The European species of houseleeks include the following.
Cobweb houseleek (Sempervivum arachnoideum) is common in the Mediterranean
region as well as in Spain, France, Germany, Italy, Switzerland, and Austria where it grows in rocky places. Blooming from July through September, it has rose red blossoms.
Houseleek (Sempervivum tectorum) features pale red blossoms with colorful purple filaments. It blooms from July through August. This species is found in the mountains as well as the lowlands on rocky sites. This is frequently grown on rooftops and walls. It occurs in Spain, France, Germany, Austria, Italy, and the former Yugoslavia.
The mountain houseleek (Sempervivum montanum) grows in rocky places in the mountains of Spain, France, Switzerland, Austria, Italy, Poland, Czechoslovakia, Romania, and the former Soviet Union.
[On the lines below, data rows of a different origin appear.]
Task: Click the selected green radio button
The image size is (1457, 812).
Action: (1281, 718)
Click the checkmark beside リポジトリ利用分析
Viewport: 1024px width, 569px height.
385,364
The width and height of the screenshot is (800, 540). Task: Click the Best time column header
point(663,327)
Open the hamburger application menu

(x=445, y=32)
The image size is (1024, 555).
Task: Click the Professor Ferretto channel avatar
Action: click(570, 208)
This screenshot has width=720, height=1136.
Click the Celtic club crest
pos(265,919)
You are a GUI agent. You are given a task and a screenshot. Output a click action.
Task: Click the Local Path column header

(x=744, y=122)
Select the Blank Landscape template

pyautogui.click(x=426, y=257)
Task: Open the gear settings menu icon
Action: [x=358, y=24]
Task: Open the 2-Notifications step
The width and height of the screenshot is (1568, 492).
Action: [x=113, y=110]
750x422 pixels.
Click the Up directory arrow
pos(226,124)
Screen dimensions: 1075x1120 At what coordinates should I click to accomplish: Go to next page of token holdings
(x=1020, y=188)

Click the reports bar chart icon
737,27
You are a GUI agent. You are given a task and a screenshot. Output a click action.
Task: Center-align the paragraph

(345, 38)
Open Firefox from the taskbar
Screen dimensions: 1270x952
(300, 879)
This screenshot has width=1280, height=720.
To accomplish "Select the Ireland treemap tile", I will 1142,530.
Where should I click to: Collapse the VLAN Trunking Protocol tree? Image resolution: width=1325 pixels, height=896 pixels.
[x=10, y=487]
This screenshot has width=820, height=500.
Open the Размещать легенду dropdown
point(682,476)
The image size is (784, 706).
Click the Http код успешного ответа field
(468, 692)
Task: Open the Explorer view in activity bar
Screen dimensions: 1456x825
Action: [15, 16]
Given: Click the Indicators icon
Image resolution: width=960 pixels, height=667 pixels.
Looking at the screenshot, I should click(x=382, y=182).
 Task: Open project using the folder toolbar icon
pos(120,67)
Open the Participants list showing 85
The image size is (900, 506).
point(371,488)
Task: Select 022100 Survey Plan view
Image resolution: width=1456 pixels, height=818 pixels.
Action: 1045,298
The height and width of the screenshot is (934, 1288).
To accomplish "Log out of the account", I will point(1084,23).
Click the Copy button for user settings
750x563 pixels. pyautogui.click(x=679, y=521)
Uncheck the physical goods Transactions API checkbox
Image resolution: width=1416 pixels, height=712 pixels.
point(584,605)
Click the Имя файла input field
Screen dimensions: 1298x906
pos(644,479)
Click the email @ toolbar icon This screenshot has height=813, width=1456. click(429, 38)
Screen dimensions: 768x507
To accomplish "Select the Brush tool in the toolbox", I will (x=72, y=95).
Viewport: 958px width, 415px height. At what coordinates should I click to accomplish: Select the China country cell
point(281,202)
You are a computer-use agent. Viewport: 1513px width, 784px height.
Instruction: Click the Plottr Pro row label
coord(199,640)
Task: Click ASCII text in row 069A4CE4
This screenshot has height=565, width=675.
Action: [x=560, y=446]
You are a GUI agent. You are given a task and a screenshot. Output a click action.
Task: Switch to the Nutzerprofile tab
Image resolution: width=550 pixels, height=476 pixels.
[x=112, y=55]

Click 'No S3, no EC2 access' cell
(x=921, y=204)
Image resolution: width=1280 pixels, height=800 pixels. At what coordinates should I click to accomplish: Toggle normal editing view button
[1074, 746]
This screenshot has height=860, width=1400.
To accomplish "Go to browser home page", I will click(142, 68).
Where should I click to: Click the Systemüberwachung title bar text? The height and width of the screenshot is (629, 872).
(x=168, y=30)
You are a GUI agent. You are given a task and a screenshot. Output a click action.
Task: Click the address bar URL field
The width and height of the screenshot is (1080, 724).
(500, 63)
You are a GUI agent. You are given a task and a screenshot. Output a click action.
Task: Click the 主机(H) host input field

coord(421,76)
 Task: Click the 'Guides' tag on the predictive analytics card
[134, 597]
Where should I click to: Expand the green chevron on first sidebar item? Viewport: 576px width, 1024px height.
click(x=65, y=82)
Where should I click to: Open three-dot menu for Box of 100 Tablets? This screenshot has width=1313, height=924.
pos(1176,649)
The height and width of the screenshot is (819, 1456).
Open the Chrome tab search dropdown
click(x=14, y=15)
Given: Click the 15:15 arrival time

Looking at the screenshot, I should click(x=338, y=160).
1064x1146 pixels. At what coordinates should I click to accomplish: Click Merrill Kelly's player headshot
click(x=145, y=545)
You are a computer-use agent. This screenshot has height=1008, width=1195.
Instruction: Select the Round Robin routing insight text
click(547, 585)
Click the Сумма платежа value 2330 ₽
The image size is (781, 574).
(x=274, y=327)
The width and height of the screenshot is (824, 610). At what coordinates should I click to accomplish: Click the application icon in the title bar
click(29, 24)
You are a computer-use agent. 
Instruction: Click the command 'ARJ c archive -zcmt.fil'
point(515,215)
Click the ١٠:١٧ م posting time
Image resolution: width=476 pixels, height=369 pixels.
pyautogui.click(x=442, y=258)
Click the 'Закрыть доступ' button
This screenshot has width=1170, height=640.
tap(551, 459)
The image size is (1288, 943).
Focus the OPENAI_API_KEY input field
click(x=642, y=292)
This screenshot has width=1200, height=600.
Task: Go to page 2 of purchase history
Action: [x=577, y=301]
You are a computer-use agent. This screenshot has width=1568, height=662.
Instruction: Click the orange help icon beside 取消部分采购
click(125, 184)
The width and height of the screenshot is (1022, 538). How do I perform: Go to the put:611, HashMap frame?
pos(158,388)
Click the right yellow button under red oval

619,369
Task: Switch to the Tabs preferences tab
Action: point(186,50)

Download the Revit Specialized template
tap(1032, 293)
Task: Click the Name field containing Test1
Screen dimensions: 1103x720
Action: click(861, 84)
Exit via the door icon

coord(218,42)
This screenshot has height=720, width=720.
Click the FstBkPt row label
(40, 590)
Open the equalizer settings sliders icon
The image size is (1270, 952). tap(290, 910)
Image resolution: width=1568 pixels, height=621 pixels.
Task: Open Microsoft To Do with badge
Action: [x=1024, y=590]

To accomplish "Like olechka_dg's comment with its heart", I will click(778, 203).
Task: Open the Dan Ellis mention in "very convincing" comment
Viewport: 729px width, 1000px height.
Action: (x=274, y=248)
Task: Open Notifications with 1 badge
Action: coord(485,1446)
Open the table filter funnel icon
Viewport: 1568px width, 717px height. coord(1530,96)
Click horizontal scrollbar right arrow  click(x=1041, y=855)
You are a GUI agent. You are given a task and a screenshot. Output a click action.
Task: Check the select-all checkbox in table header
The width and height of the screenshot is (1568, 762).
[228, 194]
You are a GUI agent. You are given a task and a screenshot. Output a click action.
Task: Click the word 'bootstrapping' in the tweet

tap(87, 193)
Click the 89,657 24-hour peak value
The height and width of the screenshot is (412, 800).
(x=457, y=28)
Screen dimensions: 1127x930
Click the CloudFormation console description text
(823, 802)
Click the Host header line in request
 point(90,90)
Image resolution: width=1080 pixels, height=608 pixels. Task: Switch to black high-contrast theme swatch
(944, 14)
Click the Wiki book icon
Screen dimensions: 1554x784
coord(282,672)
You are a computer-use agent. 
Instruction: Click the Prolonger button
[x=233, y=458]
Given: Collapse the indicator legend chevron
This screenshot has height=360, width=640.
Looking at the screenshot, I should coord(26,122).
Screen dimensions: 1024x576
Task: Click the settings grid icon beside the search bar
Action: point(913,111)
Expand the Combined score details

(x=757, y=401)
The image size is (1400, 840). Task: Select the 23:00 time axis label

For the most part, the mountain houseleek has purplish-red blossoms though they can sometimes be yellow. These open from July through August.
Yellow houseleek (Sempervivum grandiflorum) is pretty much restricted to the mountains of Switzerland and Italy where it grows in rocky places. Blooming from July through September, this perennial features yellow blossoms with a touch of purple at the base. The filaments are also purple.
Another houseleek (Sempervivum wulfenii) is found in the Alps. From July through September, this species has vivid yellow flowers. They have purple filaments and a purple spot at the base.
Orpine (Sedum telephium) is also called livelong. This plant is found throughout Europe mostly in rocky places and woods. From June through September, this plant has lilac or purplish-red blooms. In rare cases, these flowers can be white.
Hairy stonecrop (Sedum villosum) is one of the few succulents that can take damp soils. This is found in wet fields, bogs, and marshes over much of central and northern Europe. Most of the time, this will behave as a perennial. However, it can sometimes be a biennial. The lilac or pink blossoms open from June through August.
Thick leaved stonecrop (Sedum dasyphyllum) is native to much of southern Europe. Elsewhere, it has naturalized in northern regions as well. Its lovely white blossoms have tinges of pink.
English stonecrop (Sedum anglicum) is found in Western Europe and the British Isles. It grows in dry or rocky sites.
White stonecrop (Sedum album) is found throughout most of Europe. This perennial grows in rocky places, and is often cultivated on rooftops and walls. Blooming from June through August, the flowers are mostly white. Occasionally, they will be pink.
Alpine stonecrop (Sedum alpestre) is found in the mountains of southern and central Europe. It has yellow blossoms that usually open from June through August.
Stonecrop (Sedum acre) is also known as wall pepper. This perennial features delicate stems with tiny leaves. These grow in the form of a mat. Found throughout most of Europe, this grows in rocky and sandy places. In June and July, the vivid yellow blooms open.
Sedum ochroleucum is a perennial that is most common in southeastern Europe and the Mediterranean where it occurs in rocky places. This plant features whitish-yellow to yellow blooms that appear from June through August.
Sedum sediforme grows in the Mediterranean region and Portugal. A vigorous plant, this has delicate yellow or whitish-green blossoms.
Rock stonecrop (Sedum reflexum) is found over most of Europe in rocky places. This has prostrate stems and yellow flowers that open from June through August.
Sedum tenuifolium is native to the Mediterranean region. This has yellow blooms with red veins. These open from spring through the early summer.